■ How to complete this task
The expected answer is the data below, retyped exactly.
***** Data provided *****
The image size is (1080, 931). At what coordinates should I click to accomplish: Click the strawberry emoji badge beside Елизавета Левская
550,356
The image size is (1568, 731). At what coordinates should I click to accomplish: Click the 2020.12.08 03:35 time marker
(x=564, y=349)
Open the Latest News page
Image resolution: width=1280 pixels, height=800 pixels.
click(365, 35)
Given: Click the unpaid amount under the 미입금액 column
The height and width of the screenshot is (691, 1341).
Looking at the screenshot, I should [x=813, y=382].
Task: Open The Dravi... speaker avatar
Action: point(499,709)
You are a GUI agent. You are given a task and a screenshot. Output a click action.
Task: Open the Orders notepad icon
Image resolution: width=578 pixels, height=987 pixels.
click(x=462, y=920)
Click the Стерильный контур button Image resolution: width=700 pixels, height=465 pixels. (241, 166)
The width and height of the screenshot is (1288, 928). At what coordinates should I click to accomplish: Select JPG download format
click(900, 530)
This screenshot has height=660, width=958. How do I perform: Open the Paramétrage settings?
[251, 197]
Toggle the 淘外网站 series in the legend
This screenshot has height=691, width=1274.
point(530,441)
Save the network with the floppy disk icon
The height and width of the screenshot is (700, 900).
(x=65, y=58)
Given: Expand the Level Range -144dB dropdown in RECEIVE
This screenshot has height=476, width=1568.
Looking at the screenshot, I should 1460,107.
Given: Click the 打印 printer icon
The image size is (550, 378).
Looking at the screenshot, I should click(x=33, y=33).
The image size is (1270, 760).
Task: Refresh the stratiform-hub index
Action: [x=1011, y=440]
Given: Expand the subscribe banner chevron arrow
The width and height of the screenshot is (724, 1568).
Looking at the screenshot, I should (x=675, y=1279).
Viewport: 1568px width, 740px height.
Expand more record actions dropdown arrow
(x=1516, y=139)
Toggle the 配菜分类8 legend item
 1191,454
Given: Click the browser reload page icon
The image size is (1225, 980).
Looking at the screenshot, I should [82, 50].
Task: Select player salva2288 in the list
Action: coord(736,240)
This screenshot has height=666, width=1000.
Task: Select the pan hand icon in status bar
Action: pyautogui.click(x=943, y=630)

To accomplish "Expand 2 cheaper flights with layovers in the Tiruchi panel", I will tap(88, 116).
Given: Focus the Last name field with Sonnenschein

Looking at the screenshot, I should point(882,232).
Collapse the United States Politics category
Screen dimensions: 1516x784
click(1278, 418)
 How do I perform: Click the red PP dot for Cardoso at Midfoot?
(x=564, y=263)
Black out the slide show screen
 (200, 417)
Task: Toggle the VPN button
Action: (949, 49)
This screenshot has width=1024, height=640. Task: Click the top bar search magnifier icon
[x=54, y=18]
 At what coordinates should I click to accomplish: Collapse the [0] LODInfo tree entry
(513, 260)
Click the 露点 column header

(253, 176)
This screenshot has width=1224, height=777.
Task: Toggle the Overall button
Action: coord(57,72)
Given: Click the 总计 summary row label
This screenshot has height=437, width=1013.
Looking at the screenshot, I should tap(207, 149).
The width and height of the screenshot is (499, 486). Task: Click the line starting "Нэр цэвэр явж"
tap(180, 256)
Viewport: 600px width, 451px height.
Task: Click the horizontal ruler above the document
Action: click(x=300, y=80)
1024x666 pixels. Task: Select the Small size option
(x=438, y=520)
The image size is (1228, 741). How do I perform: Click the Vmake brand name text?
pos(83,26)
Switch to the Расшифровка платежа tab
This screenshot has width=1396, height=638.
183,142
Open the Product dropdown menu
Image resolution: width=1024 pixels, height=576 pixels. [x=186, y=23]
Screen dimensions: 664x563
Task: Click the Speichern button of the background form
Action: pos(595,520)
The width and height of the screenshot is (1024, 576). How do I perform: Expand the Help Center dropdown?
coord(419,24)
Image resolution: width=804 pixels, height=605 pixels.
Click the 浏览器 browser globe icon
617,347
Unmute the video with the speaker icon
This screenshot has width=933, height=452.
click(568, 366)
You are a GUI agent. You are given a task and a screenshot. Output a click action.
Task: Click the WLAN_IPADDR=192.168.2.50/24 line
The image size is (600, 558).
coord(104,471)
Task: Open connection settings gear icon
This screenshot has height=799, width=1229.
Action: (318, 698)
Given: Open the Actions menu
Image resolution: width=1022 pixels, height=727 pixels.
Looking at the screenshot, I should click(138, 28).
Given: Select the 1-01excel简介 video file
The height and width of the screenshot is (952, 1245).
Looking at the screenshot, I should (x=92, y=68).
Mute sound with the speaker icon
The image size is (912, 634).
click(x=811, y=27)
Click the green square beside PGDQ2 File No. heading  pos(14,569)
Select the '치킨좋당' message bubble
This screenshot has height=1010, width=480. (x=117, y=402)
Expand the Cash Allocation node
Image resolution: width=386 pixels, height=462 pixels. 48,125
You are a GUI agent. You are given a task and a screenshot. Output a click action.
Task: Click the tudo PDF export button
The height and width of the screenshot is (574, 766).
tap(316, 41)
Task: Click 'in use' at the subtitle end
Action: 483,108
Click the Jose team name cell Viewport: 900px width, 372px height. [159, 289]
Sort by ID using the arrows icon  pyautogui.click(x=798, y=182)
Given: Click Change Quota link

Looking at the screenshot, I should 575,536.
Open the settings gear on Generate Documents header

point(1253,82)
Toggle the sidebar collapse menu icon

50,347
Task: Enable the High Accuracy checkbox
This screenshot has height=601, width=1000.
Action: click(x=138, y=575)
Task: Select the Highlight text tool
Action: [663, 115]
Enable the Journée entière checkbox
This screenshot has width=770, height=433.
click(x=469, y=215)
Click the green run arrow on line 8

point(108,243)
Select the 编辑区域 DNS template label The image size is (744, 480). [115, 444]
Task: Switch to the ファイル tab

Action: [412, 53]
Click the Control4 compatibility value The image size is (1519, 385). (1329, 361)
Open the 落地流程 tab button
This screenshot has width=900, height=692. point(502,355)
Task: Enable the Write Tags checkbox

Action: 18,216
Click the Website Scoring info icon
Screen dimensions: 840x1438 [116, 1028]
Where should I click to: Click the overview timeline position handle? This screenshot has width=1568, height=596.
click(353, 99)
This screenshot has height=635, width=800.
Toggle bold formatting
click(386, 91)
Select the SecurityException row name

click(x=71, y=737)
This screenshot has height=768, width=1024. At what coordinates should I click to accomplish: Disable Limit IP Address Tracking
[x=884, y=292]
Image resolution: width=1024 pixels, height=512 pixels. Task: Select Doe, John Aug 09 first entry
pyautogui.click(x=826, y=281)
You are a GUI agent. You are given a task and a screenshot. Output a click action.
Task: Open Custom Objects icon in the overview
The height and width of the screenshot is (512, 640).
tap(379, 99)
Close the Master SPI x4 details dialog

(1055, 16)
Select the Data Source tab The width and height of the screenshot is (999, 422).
*****
■ Task solution
The image size is (1080, 931). At what coordinates should I click to accomplish: Click the strawberry emoji badge beside Елизавета Левская
550,356
The image size is (1568, 731). At what coordinates should I click to accomplish: Click the 2020.12.08 03:35 time marker
(x=564, y=349)
Open the Latest News page
Image resolution: width=1280 pixels, height=800 pixels.
click(365, 35)
Given: Click the unpaid amount under the 미입금액 column
The height and width of the screenshot is (691, 1341).
Looking at the screenshot, I should [x=813, y=382].
Task: Open The Dravi... speaker avatar
Action: point(499,709)
You are a GUI agent. You are given a task and a screenshot. Output a click action.
Task: Open the Orders notepad icon
Image resolution: width=578 pixels, height=987 pixels.
click(x=462, y=920)
Click the Стерильный контур button Image resolution: width=700 pixels, height=465 pixels. (241, 166)
The width and height of the screenshot is (1288, 928). At what coordinates should I click to accomplish: Select JPG download format
click(900, 530)
This screenshot has height=660, width=958. How do I perform: Open the Paramétrage settings?
[251, 197]
Toggle the 淘外网站 series in the legend
This screenshot has height=691, width=1274.
point(530,441)
Save the network with the floppy disk icon
The height and width of the screenshot is (700, 900).
(x=65, y=58)
Given: Expand the Level Range -144dB dropdown in RECEIVE
This screenshot has height=476, width=1568.
Looking at the screenshot, I should 1460,107.
Given: Click the 打印 printer icon
The image size is (550, 378).
Looking at the screenshot, I should click(x=33, y=33).
The image size is (1270, 760).
Task: Refresh the stratiform-hub index
Action: [x=1011, y=440]
Given: Expand the subscribe banner chevron arrow
The width and height of the screenshot is (724, 1568).
Looking at the screenshot, I should (x=675, y=1279).
Viewport: 1568px width, 740px height.
Expand more record actions dropdown arrow
(x=1516, y=139)
Toggle the 配菜分类8 legend item
 1191,454
Given: Click the browser reload page icon
The image size is (1225, 980).
Looking at the screenshot, I should [82, 50].
Task: Select player salva2288 in the list
Action: coord(736,240)
This screenshot has height=666, width=1000.
Task: Select the pan hand icon in status bar
Action: pyautogui.click(x=943, y=630)

To accomplish "Expand 2 cheaper flights with layovers in the Tiruchi panel", I will tap(88, 116).
Given: Focus the Last name field with Sonnenschein

Looking at the screenshot, I should point(882,232).
Collapse the United States Politics category
Screen dimensions: 1516x784
click(1278, 418)
 How do I perform: Click the red PP dot for Cardoso at Midfoot?
(x=564, y=263)
Black out the slide show screen
 (200, 417)
Task: Toggle the VPN button
Action: (949, 49)
This screenshot has width=1024, height=640. Task: Click the top bar search magnifier icon
[x=54, y=18]
 At what coordinates should I click to accomplish: Collapse the [0] LODInfo tree entry
(513, 260)
Click the 露点 column header

(253, 176)
This screenshot has width=1224, height=777.
Task: Toggle the Overall button
Action: coord(57,72)
Given: Click the 总计 summary row label
This screenshot has height=437, width=1013.
Looking at the screenshot, I should tap(207, 149).
The width and height of the screenshot is (499, 486). Task: Click the line starting "Нэр цэвэр явж"
tap(180, 256)
Viewport: 600px width, 451px height.
Task: Click the horizontal ruler above the document
Action: click(x=300, y=80)
1024x666 pixels. Task: Select the Small size option
(x=438, y=520)
The image size is (1228, 741). How do I perform: Click the Vmake brand name text?
pos(83,26)
Switch to the Расшифровка платежа tab
This screenshot has width=1396, height=638.
183,142
Open the Product dropdown menu
Image resolution: width=1024 pixels, height=576 pixels. [x=186, y=23]
Screen dimensions: 664x563
Task: Click the Speichern button of the background form
Action: pos(595,520)
The width and height of the screenshot is (1024, 576). How do I perform: Expand the Help Center dropdown?
coord(419,24)
Image resolution: width=804 pixels, height=605 pixels.
Click the 浏览器 browser globe icon
617,347
Unmute the video with the speaker icon
This screenshot has width=933, height=452.
click(568, 366)
You are a GUI agent. You are given a task and a screenshot. Output a click action.
Task: Click the WLAN_IPADDR=192.168.2.50/24 line
The image size is (600, 558).
coord(104,471)
Task: Open connection settings gear icon
This screenshot has height=799, width=1229.
Action: (318, 698)
Given: Open the Actions menu
Image resolution: width=1022 pixels, height=727 pixels.
Looking at the screenshot, I should click(138, 28).
Given: Select the 1-01excel简介 video file
The height and width of the screenshot is (952, 1245).
Looking at the screenshot, I should (x=92, y=68).
Mute sound with the speaker icon
The image size is (912, 634).
click(x=811, y=27)
Click the green square beside PGDQ2 File No. heading  pos(14,569)
Select the '치킨좋당' message bubble
This screenshot has height=1010, width=480. (x=117, y=402)
Expand the Cash Allocation node
Image resolution: width=386 pixels, height=462 pixels. 48,125
You are a GUI agent. You are given a task and a screenshot. Output a click action.
Task: Click the tudo PDF export button
The height and width of the screenshot is (574, 766).
tap(316, 41)
Task: Click 'in use' at the subtitle end
Action: 483,108
Click the Jose team name cell Viewport: 900px width, 372px height. [159, 289]
Sort by ID using the arrows icon  pyautogui.click(x=798, y=182)
Given: Click Change Quota link

Looking at the screenshot, I should 575,536.
Open the settings gear on Generate Documents header

point(1253,82)
Toggle the sidebar collapse menu icon

50,347
Task: Enable the High Accuracy checkbox
This screenshot has height=601, width=1000.
Action: click(x=138, y=575)
Task: Select the Highlight text tool
Action: [663, 115]
Enable the Journée entière checkbox
This screenshot has width=770, height=433.
click(x=469, y=215)
Click the green run arrow on line 8

point(108,243)
Select the 编辑区域 DNS template label The image size is (744, 480). [115, 444]
Task: Switch to the ファイル tab

Action: [412, 53]
Click the Control4 compatibility value The image size is (1519, 385). (1329, 361)
Open the 落地流程 tab button
This screenshot has width=900, height=692. point(502,355)
Task: Enable the Write Tags checkbox

Action: 18,216
Click the Website Scoring info icon
Screen dimensions: 840x1438 [116, 1028]
Where should I click to: Click the overview timeline position handle? This screenshot has width=1568, height=596.
click(353, 99)
This screenshot has height=635, width=800.
Toggle bold formatting
click(386, 91)
Select the SecurityException row name

click(x=71, y=737)
This screenshot has height=768, width=1024. At what coordinates should I click to accomplish: Disable Limit IP Address Tracking
[x=884, y=292]
Image resolution: width=1024 pixels, height=512 pixels. Task: Select Doe, John Aug 09 first entry
pyautogui.click(x=826, y=281)
You are a GUI agent. You are given a task and a screenshot. Output a click action.
Task: Open Custom Objects icon in the overview
The height and width of the screenshot is (512, 640).
tap(379, 99)
Close the Master SPI x4 details dialog

(1055, 16)
Select the Data Source tab The width and height of the screenshot is (999, 422).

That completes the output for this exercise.